ABSTRACT
The first major breakthrough in understanding type 1 diabetes (T1D) was in 1889 when Von Mering & Minkowski at the University of Strasbourg showed that removing the pancreas of dogs caused diabetes (1). It took 33 years for this knowledge to translate into the isolation of insulin for therapy, thereby changing a fatal disease into a less fatal, chronic disease. It was another 28 years before Bornstein, using a crude insulin bioassay, clearly delineated insulin-dependent (type 1) diabetes and non-insulin-dependent (type 2) diabetes as insulin deficient and noninsulin-deficient, respectively (2). This was soon confirmed with the development of the insulin radioimmunoassay by Berson and Yalow (3). The concept that T1D might be an immune-mediated disease was spurred by the histologic description of immune cells in the islets (insulitis) by Gepts in 1965 (4), and subsequently cemented by a larger analysis of pancreas samples by Foulis in the 1980s (5). Meanwhile, in 1974, Nerup et al. (6) and others (7) reported the association of T1D with specific HLA types and Bottazzo et al. (8) and Irving et al. (9), the association with islet cell antibodies (ICA) detected by indirect immunofluorescence. By the 1980s, autoantibodies to insulin had been identified particularly in younger
patients by Palmer et al. (8,10) and ICA as well as impaired insulin secretion (first phase-insulin response to IV glucose-FPIR) shown by Eisenbarth et al (11-13) to identify at-risk individuals prior to clinical disease. This was the basis, together with further definition of HLA specificities (14), for prediction algorithms for clinical T1D in relatives and subsequently in the general population (15). The immunoserological basis of risk prediction depended on the discovery of specific autoantigens, in addition to insulin, namely glutamic acid decarboxylase molecular weight isoform 65,000 (GAD-65) (16), insulinoma-like antigen-2 (IA-2) (17) and, more recently, zinc transporter 8 (18), and the development of biochemical assays for antibodies to these antigens (19) that have been subjected to quality control in international workshops (20,21).
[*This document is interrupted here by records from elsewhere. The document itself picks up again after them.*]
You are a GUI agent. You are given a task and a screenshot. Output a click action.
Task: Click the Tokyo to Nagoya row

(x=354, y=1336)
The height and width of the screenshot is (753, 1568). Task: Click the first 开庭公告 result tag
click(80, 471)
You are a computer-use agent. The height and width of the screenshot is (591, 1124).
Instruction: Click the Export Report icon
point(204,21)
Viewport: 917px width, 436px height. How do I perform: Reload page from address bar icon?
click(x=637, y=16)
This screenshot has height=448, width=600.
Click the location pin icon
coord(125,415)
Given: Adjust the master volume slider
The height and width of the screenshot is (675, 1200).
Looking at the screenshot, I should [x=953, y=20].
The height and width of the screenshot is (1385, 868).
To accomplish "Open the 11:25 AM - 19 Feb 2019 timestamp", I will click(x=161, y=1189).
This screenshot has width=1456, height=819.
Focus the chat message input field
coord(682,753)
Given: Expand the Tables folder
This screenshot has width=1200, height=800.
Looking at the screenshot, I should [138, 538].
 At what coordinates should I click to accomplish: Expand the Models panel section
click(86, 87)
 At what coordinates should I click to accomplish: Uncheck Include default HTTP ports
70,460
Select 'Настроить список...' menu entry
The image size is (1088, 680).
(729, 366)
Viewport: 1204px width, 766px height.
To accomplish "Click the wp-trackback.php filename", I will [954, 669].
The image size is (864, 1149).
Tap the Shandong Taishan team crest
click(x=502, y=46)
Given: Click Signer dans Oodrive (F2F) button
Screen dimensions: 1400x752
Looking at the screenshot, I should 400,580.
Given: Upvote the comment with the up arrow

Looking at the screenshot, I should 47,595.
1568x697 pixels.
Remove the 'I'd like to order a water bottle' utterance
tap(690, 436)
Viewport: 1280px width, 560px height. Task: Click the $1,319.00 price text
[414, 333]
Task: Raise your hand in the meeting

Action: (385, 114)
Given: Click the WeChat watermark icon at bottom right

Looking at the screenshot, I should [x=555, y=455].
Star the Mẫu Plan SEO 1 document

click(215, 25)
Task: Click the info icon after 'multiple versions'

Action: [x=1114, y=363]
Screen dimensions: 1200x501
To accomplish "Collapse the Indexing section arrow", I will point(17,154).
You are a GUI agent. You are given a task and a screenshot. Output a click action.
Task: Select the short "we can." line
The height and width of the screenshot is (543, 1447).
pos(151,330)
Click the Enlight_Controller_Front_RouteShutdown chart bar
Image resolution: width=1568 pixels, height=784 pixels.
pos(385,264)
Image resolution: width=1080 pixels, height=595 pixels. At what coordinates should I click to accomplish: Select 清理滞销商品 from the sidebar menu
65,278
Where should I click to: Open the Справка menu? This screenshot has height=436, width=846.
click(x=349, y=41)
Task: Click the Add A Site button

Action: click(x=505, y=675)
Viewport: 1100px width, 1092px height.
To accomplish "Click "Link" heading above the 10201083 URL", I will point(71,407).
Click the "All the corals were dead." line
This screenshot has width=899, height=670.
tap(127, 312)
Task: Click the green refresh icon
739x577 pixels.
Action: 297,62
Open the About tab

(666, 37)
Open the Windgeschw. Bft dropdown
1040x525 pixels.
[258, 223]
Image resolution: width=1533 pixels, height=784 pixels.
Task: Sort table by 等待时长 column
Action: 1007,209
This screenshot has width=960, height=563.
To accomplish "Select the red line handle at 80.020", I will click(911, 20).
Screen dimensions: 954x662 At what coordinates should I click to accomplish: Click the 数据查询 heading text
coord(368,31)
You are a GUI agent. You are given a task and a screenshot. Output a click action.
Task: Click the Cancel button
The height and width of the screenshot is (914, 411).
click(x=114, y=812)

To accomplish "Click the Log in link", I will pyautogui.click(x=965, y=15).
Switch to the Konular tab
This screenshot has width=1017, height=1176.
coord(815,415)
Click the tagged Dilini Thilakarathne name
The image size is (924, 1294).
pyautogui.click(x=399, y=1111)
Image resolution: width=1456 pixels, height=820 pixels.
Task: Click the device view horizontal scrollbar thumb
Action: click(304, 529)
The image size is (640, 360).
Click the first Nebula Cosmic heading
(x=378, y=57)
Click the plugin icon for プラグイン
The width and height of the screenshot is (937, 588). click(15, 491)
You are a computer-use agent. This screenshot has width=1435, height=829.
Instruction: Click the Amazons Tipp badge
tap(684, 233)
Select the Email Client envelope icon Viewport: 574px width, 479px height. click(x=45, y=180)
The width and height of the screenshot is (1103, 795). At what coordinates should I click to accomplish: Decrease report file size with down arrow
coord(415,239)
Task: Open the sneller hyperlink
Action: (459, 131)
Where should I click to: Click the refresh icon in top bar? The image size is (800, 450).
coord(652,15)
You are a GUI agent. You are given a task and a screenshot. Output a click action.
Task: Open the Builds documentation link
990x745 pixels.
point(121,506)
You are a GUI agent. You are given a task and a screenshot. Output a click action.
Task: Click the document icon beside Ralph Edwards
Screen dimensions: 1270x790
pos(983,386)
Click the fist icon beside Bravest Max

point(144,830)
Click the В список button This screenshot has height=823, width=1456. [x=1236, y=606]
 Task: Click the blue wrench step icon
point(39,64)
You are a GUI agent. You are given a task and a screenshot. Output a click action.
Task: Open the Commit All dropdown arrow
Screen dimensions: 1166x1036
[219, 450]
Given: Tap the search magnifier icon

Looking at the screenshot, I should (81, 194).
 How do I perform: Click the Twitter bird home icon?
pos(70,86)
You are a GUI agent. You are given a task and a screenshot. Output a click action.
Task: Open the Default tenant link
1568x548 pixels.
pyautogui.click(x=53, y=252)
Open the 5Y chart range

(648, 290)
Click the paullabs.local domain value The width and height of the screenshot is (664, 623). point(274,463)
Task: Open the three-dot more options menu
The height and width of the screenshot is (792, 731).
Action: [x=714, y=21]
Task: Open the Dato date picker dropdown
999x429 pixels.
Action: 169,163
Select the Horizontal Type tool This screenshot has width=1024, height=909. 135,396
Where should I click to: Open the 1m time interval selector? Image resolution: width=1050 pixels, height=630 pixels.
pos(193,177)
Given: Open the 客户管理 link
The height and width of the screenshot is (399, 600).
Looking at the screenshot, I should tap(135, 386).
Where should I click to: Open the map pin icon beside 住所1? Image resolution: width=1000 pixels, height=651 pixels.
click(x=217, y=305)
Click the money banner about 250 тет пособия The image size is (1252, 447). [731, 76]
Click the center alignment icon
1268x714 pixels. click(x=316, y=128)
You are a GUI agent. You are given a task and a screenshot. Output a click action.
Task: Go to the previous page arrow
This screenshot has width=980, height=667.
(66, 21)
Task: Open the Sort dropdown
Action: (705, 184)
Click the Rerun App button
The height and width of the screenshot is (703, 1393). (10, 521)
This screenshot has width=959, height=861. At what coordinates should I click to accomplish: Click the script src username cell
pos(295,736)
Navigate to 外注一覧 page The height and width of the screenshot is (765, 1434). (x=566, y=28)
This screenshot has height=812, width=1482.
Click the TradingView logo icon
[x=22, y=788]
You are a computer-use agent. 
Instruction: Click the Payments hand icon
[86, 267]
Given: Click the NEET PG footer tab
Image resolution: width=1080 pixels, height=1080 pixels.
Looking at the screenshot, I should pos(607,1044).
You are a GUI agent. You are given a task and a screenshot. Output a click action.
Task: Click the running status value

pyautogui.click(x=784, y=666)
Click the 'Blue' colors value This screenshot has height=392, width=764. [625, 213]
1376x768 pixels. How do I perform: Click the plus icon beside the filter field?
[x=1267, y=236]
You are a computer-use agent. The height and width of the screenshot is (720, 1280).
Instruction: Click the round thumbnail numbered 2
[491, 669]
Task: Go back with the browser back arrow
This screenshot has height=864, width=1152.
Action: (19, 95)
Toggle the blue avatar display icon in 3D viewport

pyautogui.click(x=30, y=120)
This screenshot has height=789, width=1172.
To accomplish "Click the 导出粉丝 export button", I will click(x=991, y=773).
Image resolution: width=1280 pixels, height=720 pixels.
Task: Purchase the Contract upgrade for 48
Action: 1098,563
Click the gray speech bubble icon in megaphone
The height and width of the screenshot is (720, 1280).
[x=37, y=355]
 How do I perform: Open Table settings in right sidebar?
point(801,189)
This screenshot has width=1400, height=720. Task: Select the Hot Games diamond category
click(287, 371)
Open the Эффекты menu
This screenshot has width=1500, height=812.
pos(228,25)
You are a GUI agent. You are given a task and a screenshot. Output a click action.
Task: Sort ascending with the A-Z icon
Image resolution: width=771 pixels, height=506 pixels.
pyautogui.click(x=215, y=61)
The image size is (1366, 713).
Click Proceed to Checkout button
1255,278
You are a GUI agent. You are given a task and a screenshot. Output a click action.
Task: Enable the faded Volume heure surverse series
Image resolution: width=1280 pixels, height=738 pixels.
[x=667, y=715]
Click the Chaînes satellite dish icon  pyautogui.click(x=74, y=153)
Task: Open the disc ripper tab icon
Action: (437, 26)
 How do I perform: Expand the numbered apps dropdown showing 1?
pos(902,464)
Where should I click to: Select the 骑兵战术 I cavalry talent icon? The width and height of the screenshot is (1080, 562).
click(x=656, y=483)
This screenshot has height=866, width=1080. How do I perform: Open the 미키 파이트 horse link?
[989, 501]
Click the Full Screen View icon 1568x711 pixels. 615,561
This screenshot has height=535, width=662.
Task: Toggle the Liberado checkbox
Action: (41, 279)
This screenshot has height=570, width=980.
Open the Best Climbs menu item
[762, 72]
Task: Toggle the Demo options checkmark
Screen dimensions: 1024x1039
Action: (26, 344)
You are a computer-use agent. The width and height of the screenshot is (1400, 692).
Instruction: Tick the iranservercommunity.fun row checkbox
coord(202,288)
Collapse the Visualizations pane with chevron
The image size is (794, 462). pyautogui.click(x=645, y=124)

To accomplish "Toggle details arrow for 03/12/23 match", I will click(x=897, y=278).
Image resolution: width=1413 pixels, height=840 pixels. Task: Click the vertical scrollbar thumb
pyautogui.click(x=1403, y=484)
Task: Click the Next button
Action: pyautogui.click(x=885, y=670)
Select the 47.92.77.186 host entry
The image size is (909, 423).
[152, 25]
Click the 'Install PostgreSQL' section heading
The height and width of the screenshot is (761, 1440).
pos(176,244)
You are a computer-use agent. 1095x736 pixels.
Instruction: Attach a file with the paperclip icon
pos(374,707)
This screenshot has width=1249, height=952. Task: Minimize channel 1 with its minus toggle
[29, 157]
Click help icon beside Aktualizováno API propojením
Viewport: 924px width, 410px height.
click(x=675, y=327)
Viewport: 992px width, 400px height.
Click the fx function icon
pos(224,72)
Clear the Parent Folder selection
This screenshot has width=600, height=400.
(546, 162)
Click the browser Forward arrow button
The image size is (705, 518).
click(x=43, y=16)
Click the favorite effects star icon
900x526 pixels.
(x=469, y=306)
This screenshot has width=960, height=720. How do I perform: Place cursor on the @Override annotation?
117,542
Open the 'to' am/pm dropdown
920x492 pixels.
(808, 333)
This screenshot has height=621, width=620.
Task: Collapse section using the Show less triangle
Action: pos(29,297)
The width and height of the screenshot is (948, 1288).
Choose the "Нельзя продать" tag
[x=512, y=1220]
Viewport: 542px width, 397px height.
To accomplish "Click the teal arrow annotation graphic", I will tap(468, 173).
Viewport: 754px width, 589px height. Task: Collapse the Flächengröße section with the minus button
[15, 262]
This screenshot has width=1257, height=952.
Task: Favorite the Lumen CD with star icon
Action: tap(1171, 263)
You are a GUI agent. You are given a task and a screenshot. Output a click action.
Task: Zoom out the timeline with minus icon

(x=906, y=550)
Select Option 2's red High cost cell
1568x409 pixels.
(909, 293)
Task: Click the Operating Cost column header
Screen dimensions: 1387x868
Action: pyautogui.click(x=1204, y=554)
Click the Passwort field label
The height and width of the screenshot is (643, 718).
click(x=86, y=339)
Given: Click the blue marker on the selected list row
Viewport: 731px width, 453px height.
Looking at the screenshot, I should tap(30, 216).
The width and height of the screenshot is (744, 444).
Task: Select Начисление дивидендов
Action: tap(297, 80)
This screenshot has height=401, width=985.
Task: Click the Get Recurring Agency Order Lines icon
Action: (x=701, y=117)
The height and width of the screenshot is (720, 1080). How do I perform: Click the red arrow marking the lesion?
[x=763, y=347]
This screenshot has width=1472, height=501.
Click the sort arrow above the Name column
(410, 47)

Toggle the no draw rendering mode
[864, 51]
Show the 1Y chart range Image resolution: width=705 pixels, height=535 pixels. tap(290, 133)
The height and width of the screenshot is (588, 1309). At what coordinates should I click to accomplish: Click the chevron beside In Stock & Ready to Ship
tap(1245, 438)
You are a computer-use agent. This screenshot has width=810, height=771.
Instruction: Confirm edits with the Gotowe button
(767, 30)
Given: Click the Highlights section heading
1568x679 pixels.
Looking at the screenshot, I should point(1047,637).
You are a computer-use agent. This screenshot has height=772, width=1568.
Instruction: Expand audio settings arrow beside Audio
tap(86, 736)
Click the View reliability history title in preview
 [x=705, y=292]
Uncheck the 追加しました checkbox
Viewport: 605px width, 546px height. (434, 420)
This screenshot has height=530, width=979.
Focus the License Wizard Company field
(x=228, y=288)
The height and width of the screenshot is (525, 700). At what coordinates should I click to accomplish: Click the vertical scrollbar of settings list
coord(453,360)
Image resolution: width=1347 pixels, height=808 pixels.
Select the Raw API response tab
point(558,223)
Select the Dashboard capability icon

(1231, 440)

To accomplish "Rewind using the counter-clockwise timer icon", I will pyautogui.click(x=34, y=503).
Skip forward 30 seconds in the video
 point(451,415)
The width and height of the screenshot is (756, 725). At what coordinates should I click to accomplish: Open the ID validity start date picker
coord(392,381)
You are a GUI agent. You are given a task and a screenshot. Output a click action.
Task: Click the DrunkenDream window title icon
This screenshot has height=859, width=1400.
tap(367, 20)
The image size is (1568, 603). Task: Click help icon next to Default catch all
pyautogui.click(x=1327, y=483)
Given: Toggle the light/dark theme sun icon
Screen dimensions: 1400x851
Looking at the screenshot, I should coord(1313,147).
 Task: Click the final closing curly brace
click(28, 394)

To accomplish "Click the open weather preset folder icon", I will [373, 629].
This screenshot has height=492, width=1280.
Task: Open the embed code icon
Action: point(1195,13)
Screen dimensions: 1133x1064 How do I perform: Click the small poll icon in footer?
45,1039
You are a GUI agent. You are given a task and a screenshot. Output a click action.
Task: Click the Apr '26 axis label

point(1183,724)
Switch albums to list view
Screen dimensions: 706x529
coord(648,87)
As described in chapter 5, identification of those at risk for T1D using serological and other markers has been a great success story, crossing the first hurdle in prevention, the requirement to identify those who could benefit. Combined with advances in understanding preclinical natural history and immunotherapeutics, clinical trials aimed at primary prevention before initiation of the autoimmune process and secondary prevention during the autoimmune process are now a reality. To date, however, most trials represent tertiary prevention aimed at retarding further -cell destruction in people with clinical T1D (Fig. 1). Primary, secondary, and tertiary prevention trials have been previously reviewed (22-25) and guidelines suggested (26). In this chapter, we describe current and planned clinical trials for T1D prevention, while identifying issues that continue to challenge translational investigators.